Numericals Tx, Tp, RTT, MTU, MSS, MLS

All Formulas Overview

1. Transmission Delay $\boxed{T_x = \frac{L}{R}}$

$T_x$: Time to serialize all bits of a packet onto the link:
$L$ = Packet / segment size (bits)
$R$ = Link bandwidth (bits/sec)
$T_{x,\min} = \frac{L}{R_{\max}}$
Effect of segment size:
- Larger segments → higher $T_x$, more efficient ❓
- Smaller segments → lower $T_x$, higher header overhead ❓

2. Propagation Delay $\boxed{T_p = \frac{d}{v}}$

$T_p$: Time for one bit to travel from sender to receiver:
$d$ = Distance (m)
$v$ = Propagation speed (~$2 \times 10^8$ m/s in fiber/copper, $3 \times 10^8$ m/s in air)
$T_{p,\min} = \frac{d_{\min}}{v_{\max}}$

3. Total Packet Delay $\boxed{T_{\text{total}} = T_x + T_p}$

First bit arrival: $T_{\text{first bit}} = T_p$
Last bit arrival: $T_{\text{last bit}} = T_x + T_p$

4. Round Trip Time (RTT)

Ignoring ACK transmission: $\boxed{RTT = 2T_p}$ ⭐
Including ACK transmission: $\boxed{RTT = 2T_p + T_{x,\text{data}} + T_{x,\text{ack}}}$

5. Bandwidth-Delay Product (BDP) $\boxed{\text{BDP} = R \times T_p}$ ⭐

$BDP$: Max number of bits in-flight
Minimum TCP window to fully utilize link: $\text{TCP window size} \geq \text{BDP}$
Number of segments in-flight: $n = \frac{\text{BDP}}{\text{MSS}}$

6. MTU / MLS / MSS

$MTU$ (Maximum Transmission Unit): Max frame size a link can carry (bytes)

• _OBJECTIVE A_
In the listing, begin at the line that has "You are a GUI" and stop after the line that has "Task: Click the 87% Positive Feedback text". Swap "click action" for "tap action" in those lines, leaving everything else unchanged.

• _RECORD SET_
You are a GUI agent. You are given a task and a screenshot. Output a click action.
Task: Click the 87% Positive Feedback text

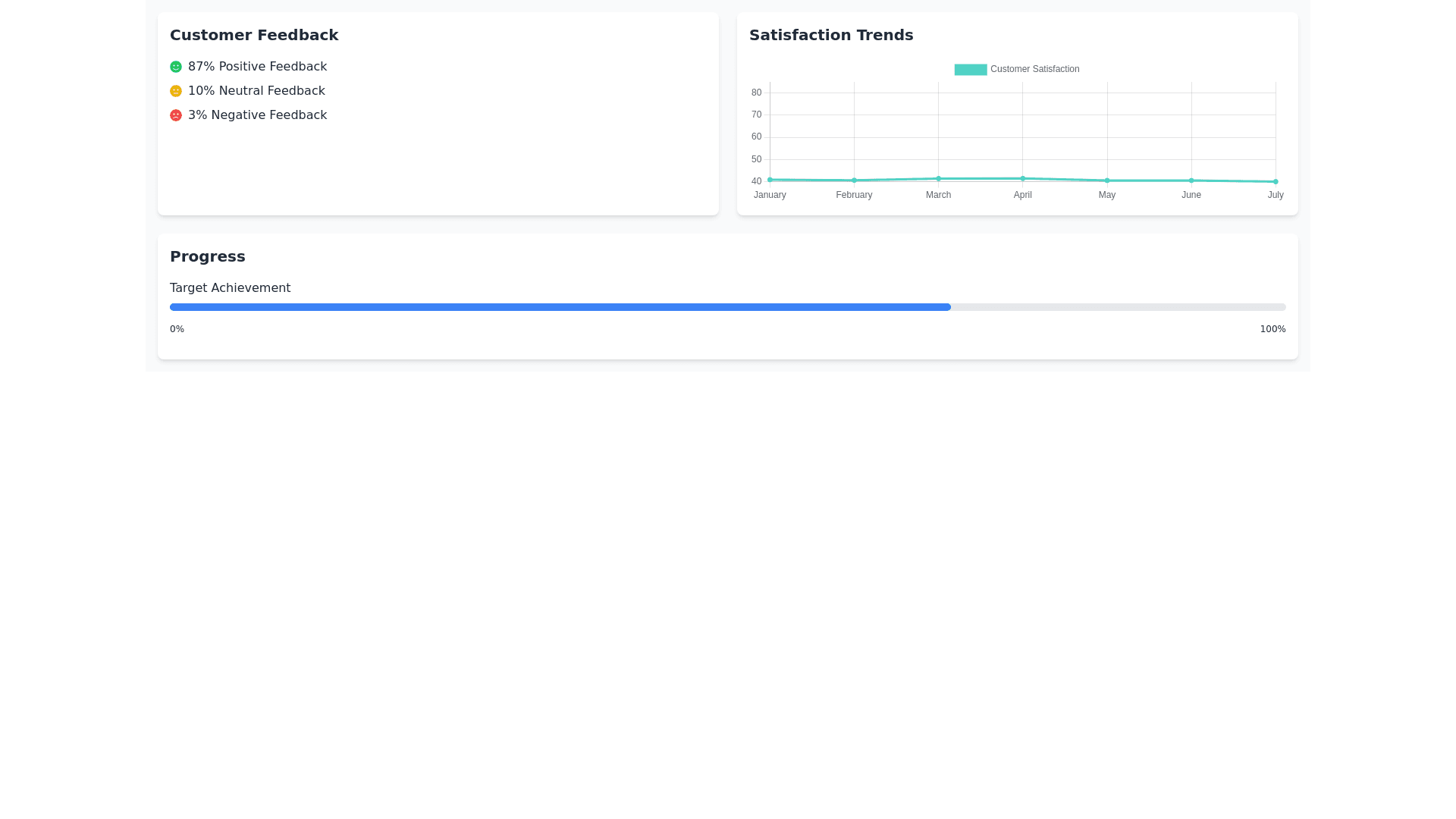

---

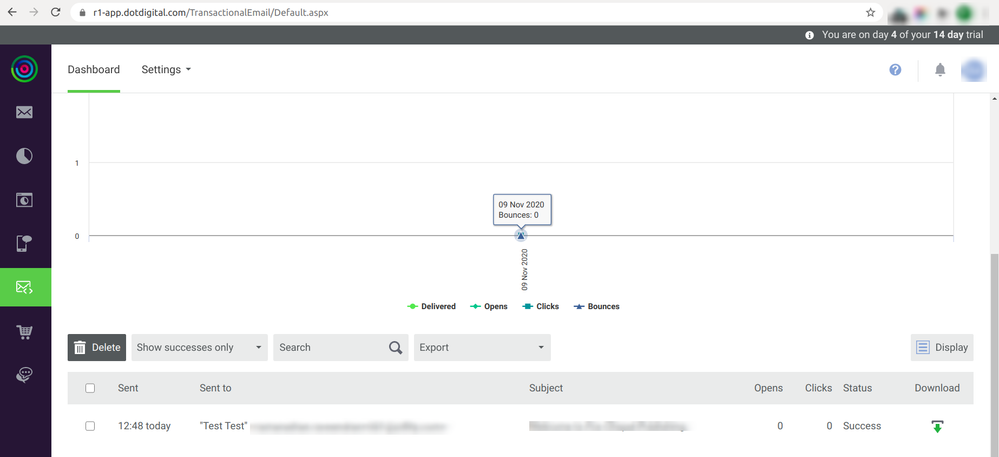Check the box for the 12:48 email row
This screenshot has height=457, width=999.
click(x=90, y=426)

• _OBJECTIVE B_
From the network delay formulas, output verbatim the passage that begins at the words "2. Propagation Delay" and stops after the words "m/s in air)".

• _FULL SOLUTION A_
You are a GUI agent. You are given a task and a screenshot. Output a tap action.
Task: Click the 87% Positive Feedback text

• _FULL SOLUTION B_
2. Propagation Delay $\boxed{T_p = \frac{d}{v}}$

$T_p$: Time for one bit to travel from sender to receiver:
$d$ = Distance (m)
$v$ = Propagation speed (~$2 \times 10^8$ m/s in fiber/copper, $3 \times 10^8$ m/s in air)